Herkes gıdaya bakıyor asıl mesele enerjide

Herkes gıdaya bakıyor asıl mesele enerjide
Gıda enflasyonundaki artış dikkat çekici hızda artarken, uzmanlar enflasyonda dövizdeki tırmanış ve enerji fiyatlarındaki artışa bağlı yükseliş bekliyor.

ARTI GERÇEK - Bugün açıklanan nisan ayı enflasyon verilerine göre, nisan enflasyonu aylık bazda yüzde 1,69 artış gösterdi. Yıllık enflasyon yüzde 19,71'den yüzde 19,50'ye gerilerken, çekirdek enflasyon yüzde 16,30'a indi. Ancak, gıda fiyatları yüzde 31,86 ile endeks tarihinin en hızlı yıllık artışını gösterdi.

Tüketici fiyatlarının yanı sıra nisan ayında üretici fiyatları nisan ayında bir önceki aya göre yüzde 2,98 artarken, bir önceki yılın aynı ayına göre yüzde 30,12 oranında artış gösterdi. 

Küresel petrol fiyatlarının yükselmesi ve enerji maliyetlerindeki artış üretici fiyatlarının artmasını sebep olan ana gelişmeler olarak gerçekleşti. Bir önceki aya göre en fazla artış yüzde 17,12 ile ham petrol ve doğalgazda görüldü. Aynı şekilde ana sanayi grupları sınıflamasına göre 2019 yılı nisan ayında aylık ve yıllık en fazla artış enerjide gerçekleşti.

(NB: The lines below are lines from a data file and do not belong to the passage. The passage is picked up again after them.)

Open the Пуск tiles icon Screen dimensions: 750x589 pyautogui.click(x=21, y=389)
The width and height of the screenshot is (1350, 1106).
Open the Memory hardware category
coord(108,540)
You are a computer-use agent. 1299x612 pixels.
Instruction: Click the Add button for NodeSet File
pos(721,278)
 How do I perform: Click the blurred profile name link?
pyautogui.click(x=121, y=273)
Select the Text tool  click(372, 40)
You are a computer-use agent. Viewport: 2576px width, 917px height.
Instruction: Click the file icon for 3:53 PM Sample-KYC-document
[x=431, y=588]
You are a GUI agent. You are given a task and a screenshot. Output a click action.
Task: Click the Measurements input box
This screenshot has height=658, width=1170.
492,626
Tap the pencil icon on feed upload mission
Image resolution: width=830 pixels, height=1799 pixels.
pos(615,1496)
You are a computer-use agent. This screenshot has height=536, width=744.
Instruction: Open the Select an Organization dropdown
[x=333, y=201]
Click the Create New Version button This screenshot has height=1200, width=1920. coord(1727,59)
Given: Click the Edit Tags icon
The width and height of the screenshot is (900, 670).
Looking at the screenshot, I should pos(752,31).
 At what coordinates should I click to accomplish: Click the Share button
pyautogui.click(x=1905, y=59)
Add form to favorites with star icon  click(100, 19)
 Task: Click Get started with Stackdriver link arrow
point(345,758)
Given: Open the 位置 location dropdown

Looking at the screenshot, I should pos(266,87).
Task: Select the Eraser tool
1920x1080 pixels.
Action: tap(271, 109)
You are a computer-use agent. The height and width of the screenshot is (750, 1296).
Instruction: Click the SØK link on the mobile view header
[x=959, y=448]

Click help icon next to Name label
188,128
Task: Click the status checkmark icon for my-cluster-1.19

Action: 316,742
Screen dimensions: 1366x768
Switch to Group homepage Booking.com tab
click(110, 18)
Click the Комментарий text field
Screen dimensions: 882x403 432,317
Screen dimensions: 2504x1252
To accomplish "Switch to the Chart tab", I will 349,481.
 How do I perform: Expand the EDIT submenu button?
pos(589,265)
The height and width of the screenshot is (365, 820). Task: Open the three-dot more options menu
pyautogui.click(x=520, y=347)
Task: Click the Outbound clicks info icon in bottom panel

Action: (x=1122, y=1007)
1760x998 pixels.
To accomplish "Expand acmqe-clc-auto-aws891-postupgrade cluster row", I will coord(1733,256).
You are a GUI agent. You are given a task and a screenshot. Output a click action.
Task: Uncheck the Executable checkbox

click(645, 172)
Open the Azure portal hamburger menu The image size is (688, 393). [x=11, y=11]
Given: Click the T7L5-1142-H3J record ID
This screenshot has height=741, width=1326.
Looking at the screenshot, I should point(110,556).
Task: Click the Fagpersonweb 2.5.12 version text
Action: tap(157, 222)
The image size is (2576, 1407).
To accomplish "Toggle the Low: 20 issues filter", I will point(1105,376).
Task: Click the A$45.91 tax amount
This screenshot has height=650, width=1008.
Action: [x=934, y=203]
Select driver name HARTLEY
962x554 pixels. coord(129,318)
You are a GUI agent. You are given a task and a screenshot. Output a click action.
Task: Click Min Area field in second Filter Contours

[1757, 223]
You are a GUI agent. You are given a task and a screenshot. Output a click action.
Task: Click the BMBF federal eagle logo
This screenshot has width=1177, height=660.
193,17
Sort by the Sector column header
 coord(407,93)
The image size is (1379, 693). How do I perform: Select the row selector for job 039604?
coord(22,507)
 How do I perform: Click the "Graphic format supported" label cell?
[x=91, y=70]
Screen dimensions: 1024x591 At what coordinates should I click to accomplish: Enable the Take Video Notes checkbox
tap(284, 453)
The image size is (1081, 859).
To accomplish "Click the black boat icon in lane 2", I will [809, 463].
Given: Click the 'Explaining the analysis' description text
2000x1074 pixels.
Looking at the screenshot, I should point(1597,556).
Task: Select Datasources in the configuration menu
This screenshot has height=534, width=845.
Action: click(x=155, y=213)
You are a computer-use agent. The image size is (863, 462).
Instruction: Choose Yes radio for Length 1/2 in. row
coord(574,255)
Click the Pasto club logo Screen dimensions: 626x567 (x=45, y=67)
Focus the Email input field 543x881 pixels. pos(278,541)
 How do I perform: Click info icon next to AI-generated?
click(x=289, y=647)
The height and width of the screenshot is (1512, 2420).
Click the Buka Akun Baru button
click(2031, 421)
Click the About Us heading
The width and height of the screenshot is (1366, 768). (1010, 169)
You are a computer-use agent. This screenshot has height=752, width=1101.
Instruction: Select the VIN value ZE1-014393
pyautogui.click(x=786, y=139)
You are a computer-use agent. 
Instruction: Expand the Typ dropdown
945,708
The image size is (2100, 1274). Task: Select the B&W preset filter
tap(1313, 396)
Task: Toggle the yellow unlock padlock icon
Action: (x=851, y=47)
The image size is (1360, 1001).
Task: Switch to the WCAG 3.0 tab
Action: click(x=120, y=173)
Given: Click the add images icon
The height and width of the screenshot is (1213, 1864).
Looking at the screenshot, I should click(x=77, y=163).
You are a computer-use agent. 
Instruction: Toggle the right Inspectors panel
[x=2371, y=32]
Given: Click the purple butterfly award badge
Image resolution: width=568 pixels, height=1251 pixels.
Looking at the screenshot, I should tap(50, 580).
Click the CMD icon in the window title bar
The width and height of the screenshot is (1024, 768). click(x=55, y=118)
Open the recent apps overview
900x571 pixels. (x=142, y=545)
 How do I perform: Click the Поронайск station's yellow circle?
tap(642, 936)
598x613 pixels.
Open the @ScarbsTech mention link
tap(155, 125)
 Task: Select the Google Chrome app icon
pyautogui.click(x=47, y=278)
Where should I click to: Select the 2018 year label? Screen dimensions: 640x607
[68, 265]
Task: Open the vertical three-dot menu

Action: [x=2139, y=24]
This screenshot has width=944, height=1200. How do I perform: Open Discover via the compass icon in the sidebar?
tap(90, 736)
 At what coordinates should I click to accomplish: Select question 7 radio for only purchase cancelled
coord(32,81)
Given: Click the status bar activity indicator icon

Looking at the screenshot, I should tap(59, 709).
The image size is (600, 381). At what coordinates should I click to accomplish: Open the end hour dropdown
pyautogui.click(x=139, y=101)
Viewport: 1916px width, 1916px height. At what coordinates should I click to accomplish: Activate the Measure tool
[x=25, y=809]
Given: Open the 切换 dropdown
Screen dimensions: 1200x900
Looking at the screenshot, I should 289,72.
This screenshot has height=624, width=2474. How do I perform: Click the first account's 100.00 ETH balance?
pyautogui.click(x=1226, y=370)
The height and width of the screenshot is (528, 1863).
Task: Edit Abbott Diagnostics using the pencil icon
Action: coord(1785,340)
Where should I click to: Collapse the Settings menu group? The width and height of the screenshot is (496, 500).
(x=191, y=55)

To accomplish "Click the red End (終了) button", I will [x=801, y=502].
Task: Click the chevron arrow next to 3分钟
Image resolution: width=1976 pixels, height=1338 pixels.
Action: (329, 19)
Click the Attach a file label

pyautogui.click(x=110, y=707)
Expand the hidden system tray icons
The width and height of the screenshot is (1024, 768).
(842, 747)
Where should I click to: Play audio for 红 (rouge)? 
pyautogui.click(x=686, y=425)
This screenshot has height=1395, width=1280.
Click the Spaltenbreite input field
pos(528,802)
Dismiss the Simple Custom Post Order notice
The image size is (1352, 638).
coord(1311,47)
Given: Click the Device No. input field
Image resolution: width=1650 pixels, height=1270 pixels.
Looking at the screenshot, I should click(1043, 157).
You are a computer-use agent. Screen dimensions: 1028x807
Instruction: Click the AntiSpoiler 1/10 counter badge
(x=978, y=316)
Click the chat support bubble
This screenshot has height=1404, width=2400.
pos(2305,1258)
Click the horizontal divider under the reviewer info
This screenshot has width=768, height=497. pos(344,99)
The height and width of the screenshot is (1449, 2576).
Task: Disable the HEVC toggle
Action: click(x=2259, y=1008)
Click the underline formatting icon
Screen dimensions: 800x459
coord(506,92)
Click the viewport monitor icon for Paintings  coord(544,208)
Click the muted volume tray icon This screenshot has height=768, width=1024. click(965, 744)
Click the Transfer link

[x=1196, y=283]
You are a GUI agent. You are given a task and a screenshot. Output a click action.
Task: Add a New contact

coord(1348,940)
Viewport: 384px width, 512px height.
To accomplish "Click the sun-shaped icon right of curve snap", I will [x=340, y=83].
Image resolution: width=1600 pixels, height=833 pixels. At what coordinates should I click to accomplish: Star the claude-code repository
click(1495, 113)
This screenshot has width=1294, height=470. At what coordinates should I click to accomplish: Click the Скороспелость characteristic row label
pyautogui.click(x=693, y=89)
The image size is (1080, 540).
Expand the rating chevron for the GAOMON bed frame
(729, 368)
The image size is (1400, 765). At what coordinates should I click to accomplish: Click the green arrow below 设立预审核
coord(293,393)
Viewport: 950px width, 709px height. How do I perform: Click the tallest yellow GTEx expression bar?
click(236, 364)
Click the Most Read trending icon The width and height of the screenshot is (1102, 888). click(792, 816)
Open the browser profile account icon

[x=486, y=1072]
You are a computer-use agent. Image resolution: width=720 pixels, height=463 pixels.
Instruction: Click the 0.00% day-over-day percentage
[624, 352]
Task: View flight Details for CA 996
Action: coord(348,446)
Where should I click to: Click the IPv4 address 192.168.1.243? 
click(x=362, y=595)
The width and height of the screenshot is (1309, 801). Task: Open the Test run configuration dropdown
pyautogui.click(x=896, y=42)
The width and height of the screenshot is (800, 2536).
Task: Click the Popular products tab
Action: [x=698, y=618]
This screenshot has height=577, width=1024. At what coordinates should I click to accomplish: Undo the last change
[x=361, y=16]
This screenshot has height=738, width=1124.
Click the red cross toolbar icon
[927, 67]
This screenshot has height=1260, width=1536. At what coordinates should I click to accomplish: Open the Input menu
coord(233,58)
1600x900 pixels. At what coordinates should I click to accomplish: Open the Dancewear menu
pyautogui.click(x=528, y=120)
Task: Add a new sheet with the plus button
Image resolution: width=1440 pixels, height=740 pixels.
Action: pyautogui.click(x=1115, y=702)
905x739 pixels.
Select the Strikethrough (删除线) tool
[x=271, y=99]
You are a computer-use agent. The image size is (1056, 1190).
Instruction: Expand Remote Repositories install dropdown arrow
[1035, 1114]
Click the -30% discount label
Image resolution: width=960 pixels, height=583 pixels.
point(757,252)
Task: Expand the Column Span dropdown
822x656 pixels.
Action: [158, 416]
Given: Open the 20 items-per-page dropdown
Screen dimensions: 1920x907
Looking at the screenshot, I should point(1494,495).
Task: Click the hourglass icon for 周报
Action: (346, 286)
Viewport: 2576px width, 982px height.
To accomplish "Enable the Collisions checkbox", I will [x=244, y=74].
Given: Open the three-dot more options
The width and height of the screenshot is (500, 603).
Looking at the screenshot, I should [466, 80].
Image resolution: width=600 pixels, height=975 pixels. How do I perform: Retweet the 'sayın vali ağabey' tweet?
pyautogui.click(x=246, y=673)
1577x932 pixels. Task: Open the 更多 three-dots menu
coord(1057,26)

Uzmanlar, gıda fiyatlarındaki yükselişin enflasyona etkisinin yanı sıra dövizdeki tırmanışın ve üretici fiyatları içerisinde enerji fiyatlarının yüksekliğinin gelecek aylarda enflasyonu tırmandıracağı görüşünde. 

Ekonomist Mustafa Sönmez, "Sanayici fiyatları nisanda yüzde 3'e yakın arttı ve yıllığı yüzde 30'un üzerine çıktı. TÜFE'ye önümüzdeki aylarda geçecektir bu artış. Dövizdeki tırmanış ve petrol fiyat artışı ana etkendir" değerlendirmesi yaptı.

Bilkent Üniversitesi'nden Prof. Dr. Erinç Yeldan da, aynı konuya dikkat çekerek, "Hep gıda fiyatlarına odaklanıyoruz, üretim yönünden elektrik ve gaz sektörlerinde yıllık enflasyon yüzde 57.8, mart ayında yüzde 51.6 idi. Türkiye maliyet ve yapışkan nitelikli enflasyona sürüklenirken İstanbul finans burjuvazisinin "TCMB faizi ne zaman düşürür?" sorusuyla meşgul olması" diye yazdı.

Borsa İstanbul eski Yönetim Kurulu Başkanı İbrahim Turhan da Twitter hesabından yaptığı açıklamada, "Yeniden yükselişe geçip yüzde 30’a ulaşan yurt içi ÜFE ile TÜFE artış oranları arasındaki fark ise çeşitli sektörlerde birikmiş fiyat artış baskısının fiyat istikrarı üzerinde ciddi risk unsuru olmaya devam ettiğini gösteriyor. Merkez Bankası bunu ciddiye almazsa TL riski artabilir" dedi.

Prof. Dr. Veysel Ulusoy ise, "Baskılanmış fiyat en sonunda patlar. Baskılanmış enflasyon ekonomik davranışları bozar. Enflasyon açıklanmış, yüzde19.5. Üreticinin enflasyonunu (ÜFE) konuşmak gerek. O yukarıya kaldırdı başını. ÜFE ile TÜFE arasındaki mesafe denge(lenme)yi imkansız kılabilir" diye yazdı.